>> begin EXCERPTED TEXT

Hi everybody, I'm the creator of Astrofox. Surprised to see this here, but I'll be glad to answer any questions.

Astrofox has been my side project for several years now. It's basically my playground for trying out things like Electron, React and WebGL. It's open-source, MIT licensed, and totally free to use.


Thank you so much for that! Finally something to make visuals when sharing on video sites!

https://www.youtube.com/watch?v=TzQt11AOslQ

This one took less than 20 minutes from scratch (never seen this app before) (rendering into 4k is another story - it is hours very slow, which is probably understandable with web rendering involved.)

Quick skim reveals it uses React and WebGL shaders to create these effects. React part is easy. Is there something recommended I could read about shaders in order to be able to contribute objects/effects to Astrofox?


Incredibly cool. I've always wondered what tool was used to make the visuals associated with pretty much every DJ set uploaded to YouTube.


The current standard for making live visuals for events (i.e. 'vee jay') is Resolume. The one thing that Resolume lacks is effective support for importing 3D objects.

Its nice to see blend modes in this app. That offers the possibility of building up cool effects layer by layer.


That isn't what everyone on YouTube is using though. See an example here: https://youtu.be/d_G37G-8gMA?t=3329


Ahhh. this is new to me. Thanks.


Looks cool! Any plans to support headless operation? What I had in mind was to design a scene in the UI (for example a daily podcast), then on command line take the project file and the audio file and generate the video file output.


I haven't looked into it so I am not sure if it's possible. The requirement would be for Electron to be able to run headless with WebGL enabled.

>> end EXCERPTED TEXT
>> begin GIVEN MATERIAL

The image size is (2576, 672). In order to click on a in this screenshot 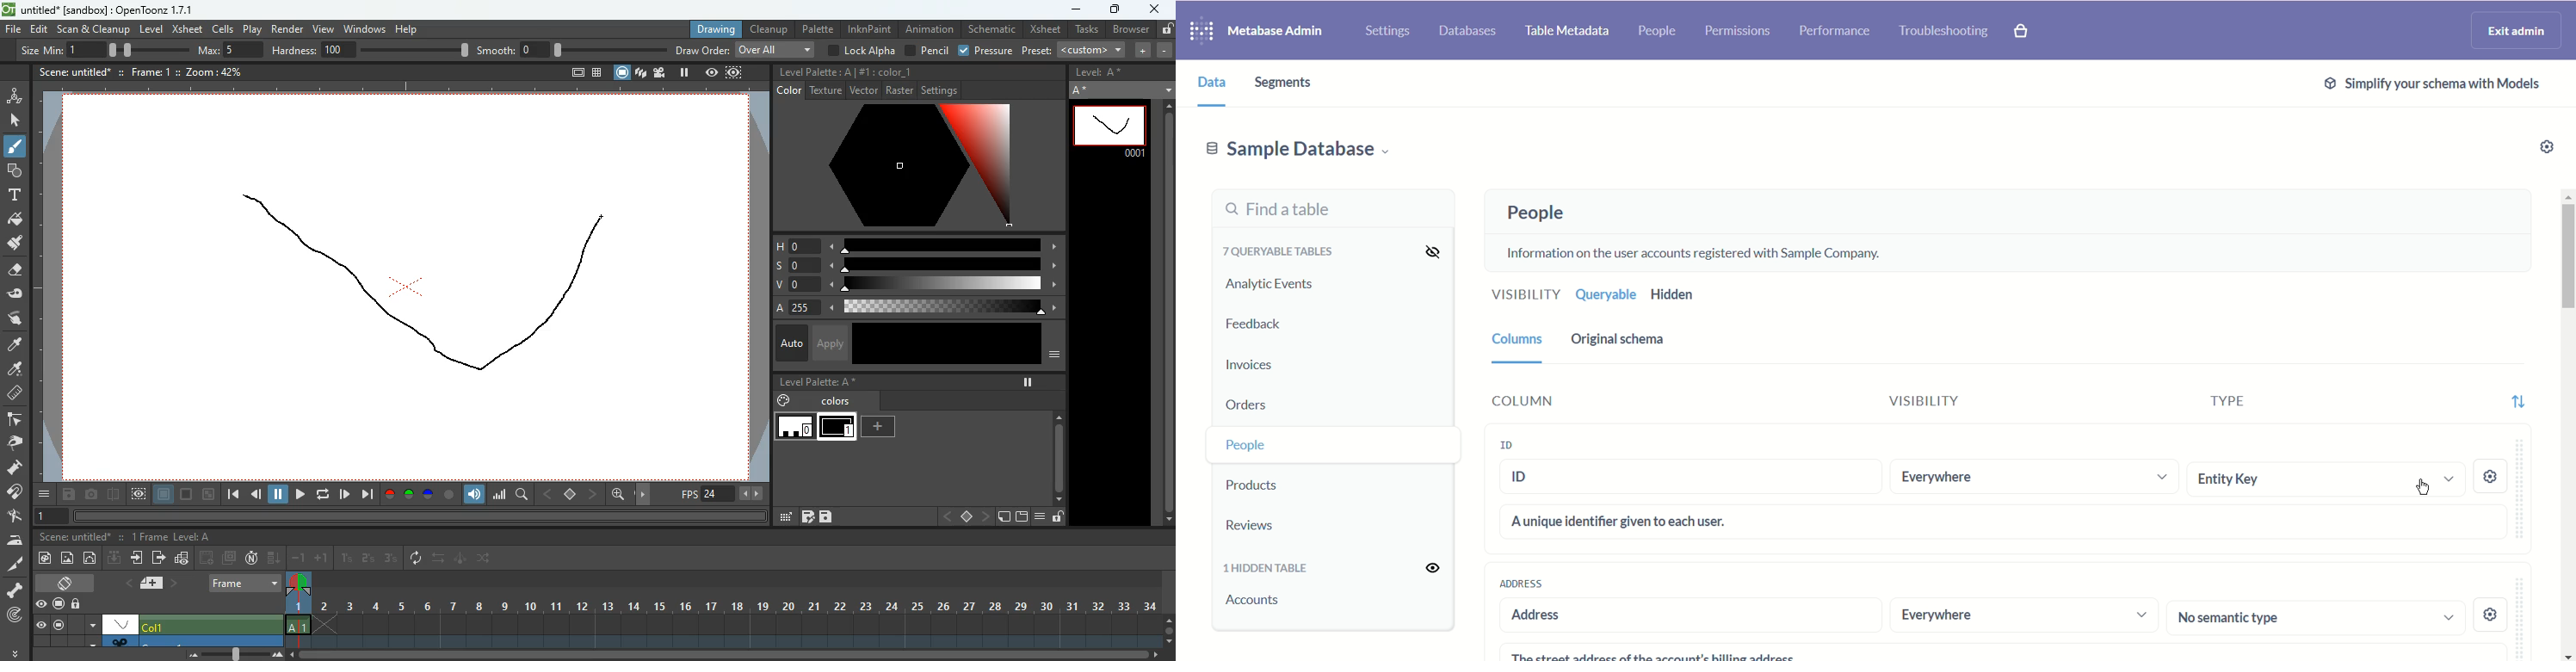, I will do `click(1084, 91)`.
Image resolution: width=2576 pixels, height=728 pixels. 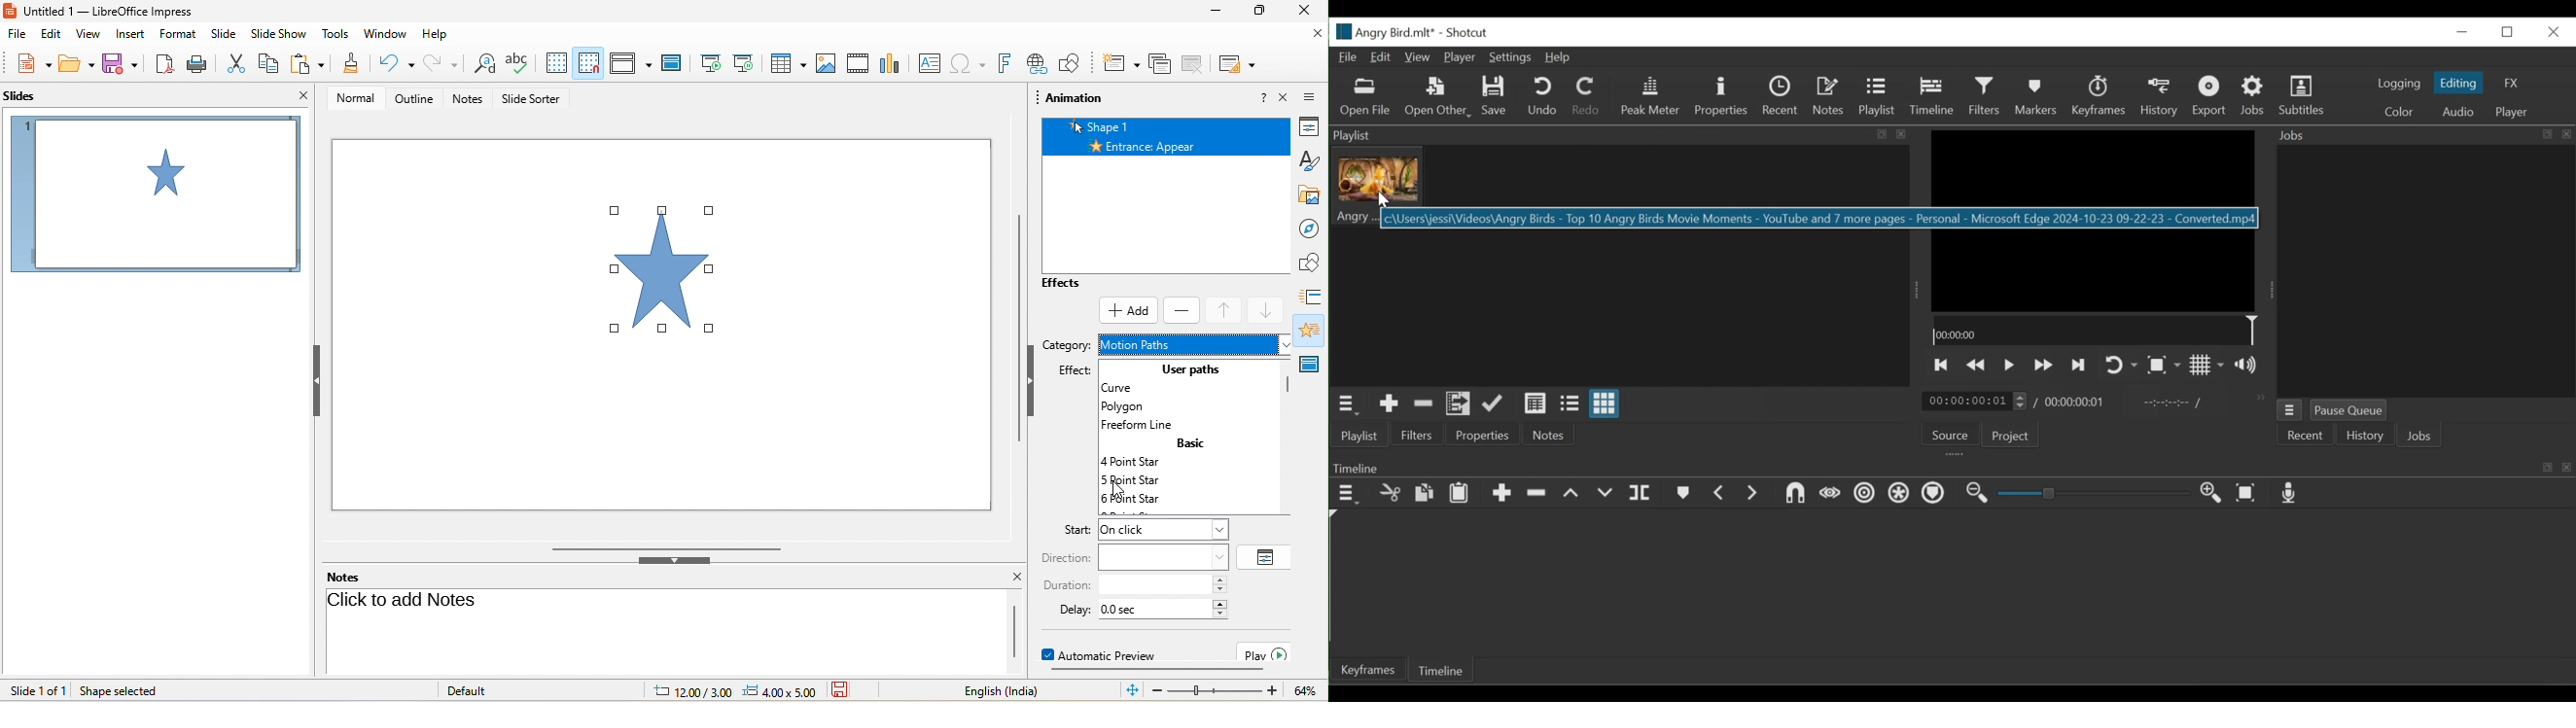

>> end GIVEN MATERIAL

→ THE TASKS
a - Summarize the Astrofox discussion above in two sentences.
b - Answer these questions using the Astrofox discussion above, one answer per line.
(i) Under what license is Astrofox released?
(ii) What is named as the current standard for making live visuals for events?
(iii) What would be required for Astrofox to run headless?
c - Reproduce the part of the Astrofox discussion above that begins at the words "The current standard" and stops after the words "video file output.".

→ FULL ANSWERS
a - The creator of Astrofox describes it as a side project built with tools such as Electron, React and WebGL that is open-source, MIT licensed and free to use, and commenters welcome it, with one reporting a video made in under 20 minutes but very slow rendering into 4K. Others name Resolume as the current standard for live event visuals, ask how to learn about shaders in order to contribute effects, and ask about headless operation, which a reply says would require Electron to run headless with WebGL enabled.

b -
(i) The MIT license.
(ii) Resolume.
(iii) Electron would need to be able to run headless with WebGL enabled.

c -
The current standard for making live visuals for events (i.e. 'vee jay') is Resolume. The one thing that Resolume lacks is effective support for importing 3D objects.

Its nice to see blend modes in this app. That offers the possibility of building up cool effects layer by layer.


That isn't what everyone on YouTube is using though. See an example here: https://youtu.be/d_G37G-8gMA?t=3329


Ahhh. this is new to me. Thanks.


Looks cool! Any plans to support headless operation? What I had in mind was to design a scene in the UI (for example a daily podcast), then on command line take the project file and the audio file and generate the video file output.